START Data to examine
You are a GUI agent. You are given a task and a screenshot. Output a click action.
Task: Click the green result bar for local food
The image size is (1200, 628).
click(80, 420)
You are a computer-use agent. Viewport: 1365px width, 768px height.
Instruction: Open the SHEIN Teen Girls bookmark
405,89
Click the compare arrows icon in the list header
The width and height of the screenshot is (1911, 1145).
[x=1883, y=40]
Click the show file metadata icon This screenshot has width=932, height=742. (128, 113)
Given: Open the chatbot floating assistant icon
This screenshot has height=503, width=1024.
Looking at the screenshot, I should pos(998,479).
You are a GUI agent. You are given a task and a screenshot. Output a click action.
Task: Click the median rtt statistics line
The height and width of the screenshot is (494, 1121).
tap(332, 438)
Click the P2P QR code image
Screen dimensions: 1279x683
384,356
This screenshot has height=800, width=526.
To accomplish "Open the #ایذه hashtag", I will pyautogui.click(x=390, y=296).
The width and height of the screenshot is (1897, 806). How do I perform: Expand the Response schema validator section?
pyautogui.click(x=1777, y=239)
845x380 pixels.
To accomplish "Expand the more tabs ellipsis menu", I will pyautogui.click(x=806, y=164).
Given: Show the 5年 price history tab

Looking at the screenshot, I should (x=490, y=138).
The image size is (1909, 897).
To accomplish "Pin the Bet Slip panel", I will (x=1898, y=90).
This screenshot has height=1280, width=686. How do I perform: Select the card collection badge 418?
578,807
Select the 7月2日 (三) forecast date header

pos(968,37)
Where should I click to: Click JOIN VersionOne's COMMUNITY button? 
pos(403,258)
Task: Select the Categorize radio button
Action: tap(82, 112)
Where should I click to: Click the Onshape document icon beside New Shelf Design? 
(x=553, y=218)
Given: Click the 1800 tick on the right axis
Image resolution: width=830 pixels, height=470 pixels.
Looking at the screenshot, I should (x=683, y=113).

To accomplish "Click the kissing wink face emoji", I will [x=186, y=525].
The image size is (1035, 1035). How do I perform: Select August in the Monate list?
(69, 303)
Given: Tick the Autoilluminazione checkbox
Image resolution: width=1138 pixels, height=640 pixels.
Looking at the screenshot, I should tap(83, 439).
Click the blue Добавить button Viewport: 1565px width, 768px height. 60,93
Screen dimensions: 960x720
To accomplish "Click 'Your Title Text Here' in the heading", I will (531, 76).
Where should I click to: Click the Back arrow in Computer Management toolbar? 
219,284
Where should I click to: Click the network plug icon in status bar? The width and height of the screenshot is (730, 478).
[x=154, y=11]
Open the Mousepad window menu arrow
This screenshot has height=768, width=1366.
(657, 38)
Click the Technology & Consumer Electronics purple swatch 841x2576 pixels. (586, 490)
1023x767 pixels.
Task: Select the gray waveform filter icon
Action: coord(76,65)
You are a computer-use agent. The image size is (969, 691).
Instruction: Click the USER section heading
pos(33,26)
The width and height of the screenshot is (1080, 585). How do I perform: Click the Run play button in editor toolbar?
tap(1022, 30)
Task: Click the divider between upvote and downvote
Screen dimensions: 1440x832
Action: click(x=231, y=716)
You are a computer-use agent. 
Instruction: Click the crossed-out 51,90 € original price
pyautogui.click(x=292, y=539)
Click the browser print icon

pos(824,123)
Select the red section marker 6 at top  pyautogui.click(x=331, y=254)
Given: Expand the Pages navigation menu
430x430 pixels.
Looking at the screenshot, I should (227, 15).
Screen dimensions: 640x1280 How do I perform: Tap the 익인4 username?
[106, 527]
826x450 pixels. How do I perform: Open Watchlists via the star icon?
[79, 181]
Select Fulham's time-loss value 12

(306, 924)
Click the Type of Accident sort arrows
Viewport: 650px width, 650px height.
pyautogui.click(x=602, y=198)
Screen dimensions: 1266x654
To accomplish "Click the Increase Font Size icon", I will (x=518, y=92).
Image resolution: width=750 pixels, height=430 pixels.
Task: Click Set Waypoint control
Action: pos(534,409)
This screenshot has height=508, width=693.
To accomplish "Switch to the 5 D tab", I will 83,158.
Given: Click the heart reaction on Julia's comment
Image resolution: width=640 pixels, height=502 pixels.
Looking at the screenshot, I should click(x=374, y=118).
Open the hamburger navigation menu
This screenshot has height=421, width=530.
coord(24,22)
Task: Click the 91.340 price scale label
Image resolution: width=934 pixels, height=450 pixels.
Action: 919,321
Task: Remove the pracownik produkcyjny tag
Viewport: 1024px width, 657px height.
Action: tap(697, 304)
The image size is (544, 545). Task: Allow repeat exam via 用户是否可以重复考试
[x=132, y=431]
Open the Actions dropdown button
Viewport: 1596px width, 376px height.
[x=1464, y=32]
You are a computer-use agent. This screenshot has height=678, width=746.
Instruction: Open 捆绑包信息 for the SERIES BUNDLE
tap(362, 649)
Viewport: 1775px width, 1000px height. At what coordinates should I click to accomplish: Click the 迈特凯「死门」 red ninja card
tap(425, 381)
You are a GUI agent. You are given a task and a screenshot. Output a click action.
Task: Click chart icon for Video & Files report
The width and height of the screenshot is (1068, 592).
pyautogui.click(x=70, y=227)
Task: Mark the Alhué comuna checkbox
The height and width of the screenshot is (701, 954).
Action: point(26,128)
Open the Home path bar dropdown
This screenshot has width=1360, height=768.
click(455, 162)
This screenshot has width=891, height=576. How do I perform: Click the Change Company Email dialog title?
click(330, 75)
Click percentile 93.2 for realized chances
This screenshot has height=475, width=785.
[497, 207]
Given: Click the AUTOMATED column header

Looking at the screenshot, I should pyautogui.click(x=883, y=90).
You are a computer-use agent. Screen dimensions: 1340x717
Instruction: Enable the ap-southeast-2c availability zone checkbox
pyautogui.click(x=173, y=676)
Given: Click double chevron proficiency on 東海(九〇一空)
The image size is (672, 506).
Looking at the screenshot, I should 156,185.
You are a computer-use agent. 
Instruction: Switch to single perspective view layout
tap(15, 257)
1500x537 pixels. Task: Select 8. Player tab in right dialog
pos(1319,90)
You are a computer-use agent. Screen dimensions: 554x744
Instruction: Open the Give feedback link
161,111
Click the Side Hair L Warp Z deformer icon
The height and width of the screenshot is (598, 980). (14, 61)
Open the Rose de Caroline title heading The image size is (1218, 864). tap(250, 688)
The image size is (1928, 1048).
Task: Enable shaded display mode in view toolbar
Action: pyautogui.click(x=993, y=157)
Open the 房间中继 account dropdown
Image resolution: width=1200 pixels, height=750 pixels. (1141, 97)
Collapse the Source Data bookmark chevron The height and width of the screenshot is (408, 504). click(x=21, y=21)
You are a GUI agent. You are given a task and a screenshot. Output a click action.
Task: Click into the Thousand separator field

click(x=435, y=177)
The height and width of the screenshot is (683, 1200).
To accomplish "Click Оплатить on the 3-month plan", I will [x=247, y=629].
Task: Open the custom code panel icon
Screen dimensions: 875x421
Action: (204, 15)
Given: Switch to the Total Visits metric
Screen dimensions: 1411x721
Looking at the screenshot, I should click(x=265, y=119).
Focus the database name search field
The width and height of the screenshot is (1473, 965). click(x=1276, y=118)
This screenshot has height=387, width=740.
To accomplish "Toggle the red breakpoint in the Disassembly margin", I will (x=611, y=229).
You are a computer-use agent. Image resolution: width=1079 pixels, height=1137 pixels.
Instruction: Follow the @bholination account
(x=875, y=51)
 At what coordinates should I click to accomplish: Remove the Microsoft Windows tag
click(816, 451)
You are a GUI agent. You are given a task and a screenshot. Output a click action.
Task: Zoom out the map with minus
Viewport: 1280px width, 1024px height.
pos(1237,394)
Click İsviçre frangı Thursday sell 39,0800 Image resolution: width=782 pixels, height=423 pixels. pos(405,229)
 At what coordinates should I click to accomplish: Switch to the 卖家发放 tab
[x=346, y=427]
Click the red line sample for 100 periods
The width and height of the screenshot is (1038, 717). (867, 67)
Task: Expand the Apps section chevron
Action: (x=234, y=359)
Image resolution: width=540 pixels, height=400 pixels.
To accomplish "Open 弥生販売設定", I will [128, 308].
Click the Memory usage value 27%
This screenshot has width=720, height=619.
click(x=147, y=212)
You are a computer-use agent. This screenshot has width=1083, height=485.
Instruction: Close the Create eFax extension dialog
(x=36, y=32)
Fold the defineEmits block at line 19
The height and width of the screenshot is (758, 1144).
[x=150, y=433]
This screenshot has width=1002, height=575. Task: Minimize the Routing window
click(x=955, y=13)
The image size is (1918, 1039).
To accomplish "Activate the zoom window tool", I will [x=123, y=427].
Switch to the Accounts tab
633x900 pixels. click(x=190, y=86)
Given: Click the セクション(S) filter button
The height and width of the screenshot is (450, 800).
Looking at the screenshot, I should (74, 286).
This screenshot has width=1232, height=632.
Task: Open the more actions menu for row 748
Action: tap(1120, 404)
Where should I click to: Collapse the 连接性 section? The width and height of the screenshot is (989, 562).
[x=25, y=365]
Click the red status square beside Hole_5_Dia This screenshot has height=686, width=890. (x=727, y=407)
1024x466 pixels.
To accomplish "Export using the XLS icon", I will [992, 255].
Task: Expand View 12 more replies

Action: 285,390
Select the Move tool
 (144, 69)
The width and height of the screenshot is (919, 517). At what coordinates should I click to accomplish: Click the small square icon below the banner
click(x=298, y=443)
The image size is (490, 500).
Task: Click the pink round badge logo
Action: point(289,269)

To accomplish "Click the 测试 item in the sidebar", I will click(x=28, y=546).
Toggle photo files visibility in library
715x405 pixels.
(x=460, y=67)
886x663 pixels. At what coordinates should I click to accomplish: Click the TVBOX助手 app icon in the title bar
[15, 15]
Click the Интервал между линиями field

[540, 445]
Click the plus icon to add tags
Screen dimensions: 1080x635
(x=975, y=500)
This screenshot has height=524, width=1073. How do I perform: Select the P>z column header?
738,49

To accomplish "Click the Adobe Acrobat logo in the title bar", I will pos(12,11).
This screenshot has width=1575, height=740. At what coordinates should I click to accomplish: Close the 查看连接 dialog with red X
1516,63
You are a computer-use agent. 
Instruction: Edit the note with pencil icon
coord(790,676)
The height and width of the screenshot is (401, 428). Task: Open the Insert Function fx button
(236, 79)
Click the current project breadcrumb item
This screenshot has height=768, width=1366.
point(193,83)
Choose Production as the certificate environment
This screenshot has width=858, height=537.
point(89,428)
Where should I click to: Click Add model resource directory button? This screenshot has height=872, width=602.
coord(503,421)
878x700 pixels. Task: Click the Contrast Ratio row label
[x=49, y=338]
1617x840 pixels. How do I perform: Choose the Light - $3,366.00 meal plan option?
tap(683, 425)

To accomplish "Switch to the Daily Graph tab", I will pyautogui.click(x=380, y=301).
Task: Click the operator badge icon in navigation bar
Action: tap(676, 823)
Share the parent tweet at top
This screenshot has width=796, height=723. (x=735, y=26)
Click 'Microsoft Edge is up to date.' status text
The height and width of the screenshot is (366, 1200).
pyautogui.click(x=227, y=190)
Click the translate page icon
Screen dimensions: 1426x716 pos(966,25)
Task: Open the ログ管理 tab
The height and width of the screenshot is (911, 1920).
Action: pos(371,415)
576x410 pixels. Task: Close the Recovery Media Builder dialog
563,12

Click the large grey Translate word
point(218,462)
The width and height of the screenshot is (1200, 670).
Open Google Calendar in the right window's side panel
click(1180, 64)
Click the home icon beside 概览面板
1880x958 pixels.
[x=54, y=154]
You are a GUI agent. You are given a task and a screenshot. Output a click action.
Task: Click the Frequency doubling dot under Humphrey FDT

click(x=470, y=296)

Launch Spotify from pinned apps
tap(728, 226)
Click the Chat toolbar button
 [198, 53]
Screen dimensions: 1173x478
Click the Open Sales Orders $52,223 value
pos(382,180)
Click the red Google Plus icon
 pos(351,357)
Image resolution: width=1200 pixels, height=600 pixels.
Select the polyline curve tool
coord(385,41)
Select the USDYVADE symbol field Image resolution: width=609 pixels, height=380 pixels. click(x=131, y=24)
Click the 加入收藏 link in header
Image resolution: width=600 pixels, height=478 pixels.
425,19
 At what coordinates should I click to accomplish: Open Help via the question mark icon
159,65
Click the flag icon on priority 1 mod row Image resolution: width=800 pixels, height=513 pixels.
END Data to examine
Repeat the records above line by line, from the first line through the line that contains "Click the compare".

### Result of the exercise
You are a GUI agent. You are given a task and a screenshot. Output a click action.
Task: Click the green result bar for local food
The image size is (1200, 628).
click(80, 420)
You are a computer-use agent. Viewport: 1365px width, 768px height.
Instruction: Open the SHEIN Teen Girls bookmark
405,89
Click the compare arrows icon in the list header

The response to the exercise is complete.